To examine whether circRNAs are involved in transcription regulation, the authors isolated non-coding RNAs from human cells that were crosslinked to and immunoprecipitated with RNA polymerase II (Pol II). Out of 111 Pol II-interacting circRNAs, 15 were further validated to be circular and to contain introns between the circularized exons; they were therefore named exon–intron circRNAs (EIciRNAs). Two circRNAs, EIciEIF3J and EIciPAIP2, were investigated in detail; depleting them decreased the transcription levels of the corresponding EIF3J or PAIP2 genes. Furthermore, RNA–DNA double fluorescence in situ hybridization (FISH) revealed that EIciEIF3J and EIciPAIP2 colocalize with EIF3J and PAIP2, respectively, but not with flanking genes, suggesting that they regulate the transcription of their parental genes in cis (although they might also affect other loci in trans).

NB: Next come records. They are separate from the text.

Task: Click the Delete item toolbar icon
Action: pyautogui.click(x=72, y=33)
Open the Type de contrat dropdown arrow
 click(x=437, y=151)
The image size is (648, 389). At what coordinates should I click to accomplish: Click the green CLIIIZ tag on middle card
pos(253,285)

Next, the authors found that EIciEIF3J and EIciPAIP2 co-precipitated with the U1 snRNA and proteins (U1 snRNPs; a pre-mRNA maturation complex), and with the promoters of the parental genes. Moreover, EIciEIF3J and EIciPAIP2 each have one potential U1 snRNA–binding site at their retained introns, and sterically blocking them with antisense molecules decreased the interactions of the EIciRNAs with U1 snRNA and Pol II, the binding of these factors to the EIF3J and PAIP2 promoters, and the transcription of the parental genes.

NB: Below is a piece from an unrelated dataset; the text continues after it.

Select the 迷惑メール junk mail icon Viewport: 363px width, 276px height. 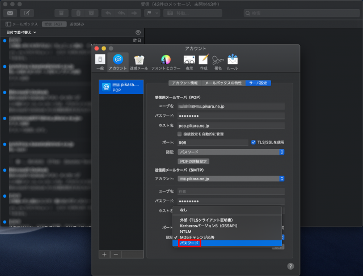pos(139,61)
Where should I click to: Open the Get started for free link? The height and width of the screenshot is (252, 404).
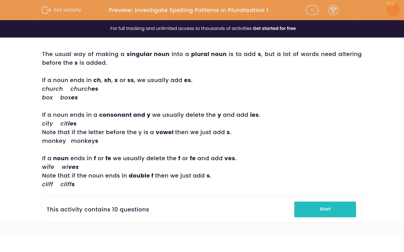tap(274, 28)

the interactions between U1 snRNA and ... EIciEIF3J and EIciPAIP2 promote the transcription of EIF3J and PAIP2

In summary, the interactions between U1 snRNA and the U1-binding sites of EIciEIF3J and EIciPAIP2 promote the transcription of EIF3J and PAIP2, respectively. There is evidence that generating circRNAs might compete with pre-mRNA maturation, but once produced, EIciRNAs could establish positive feedback loops for their own expression as well as for that of their parental genes.